Under GOP rules that are new this year, anyone who gets a certain portion of the vote in each state qualifies for a delegate to the GOP convention in Tampa. So while Romney and Gingrich are assailing each other, Santorum and his aides argue, he gets the chance to introduce himself to more voters and pick up delegates here and there on the cheap.
"There is a chance that we could go to the convention," Santorum argued in Fallon, Nev., last week. "I don't think that's a bad thing. I think that would be a healthy thing. From my perspective, the longer this primary goes on, the better."
Santorum is banking on Gingrich collapsing under Romney's withering criticism, leaving Santorum in the coveted and fluid role of the leading conservative alternative to Romney.

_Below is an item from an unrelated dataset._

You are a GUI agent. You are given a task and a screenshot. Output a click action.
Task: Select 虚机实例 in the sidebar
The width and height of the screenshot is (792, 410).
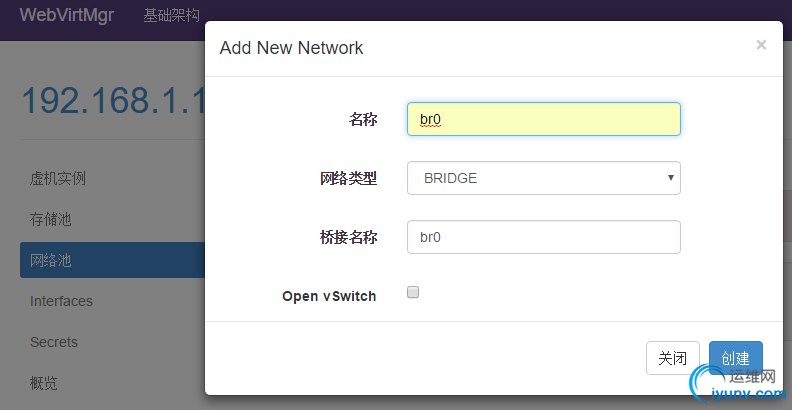(58, 178)
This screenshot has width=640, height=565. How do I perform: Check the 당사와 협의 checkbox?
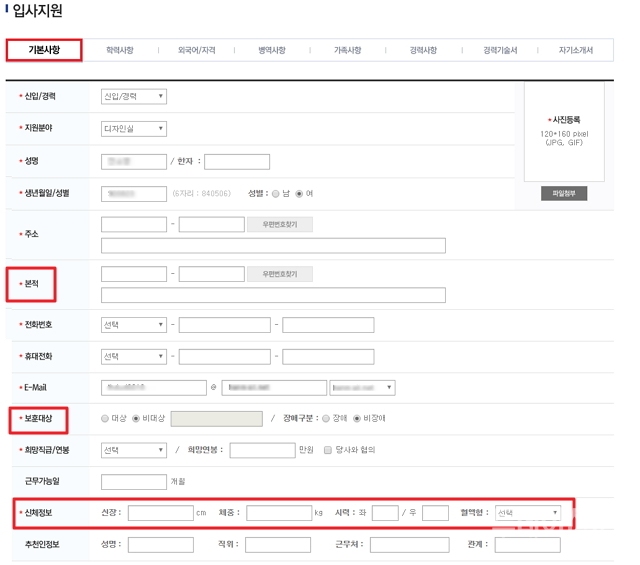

For now at least, Santorum is attracting standing-room only crowds and hoping voters grow weary of the Romney-Gingrich rivalry.
"Every time you hear about this race, it's just Romney and Gingrich," said Cheryl Rawlings, a 59-year-old retiree from Hannibal, Mo., who met with Santorum at the Mark Twain Dinette on Friday. "Santorum isn't making the headlines, but look at the people outside here waiting to meet him. This is not a two-man race no matter what the media would like."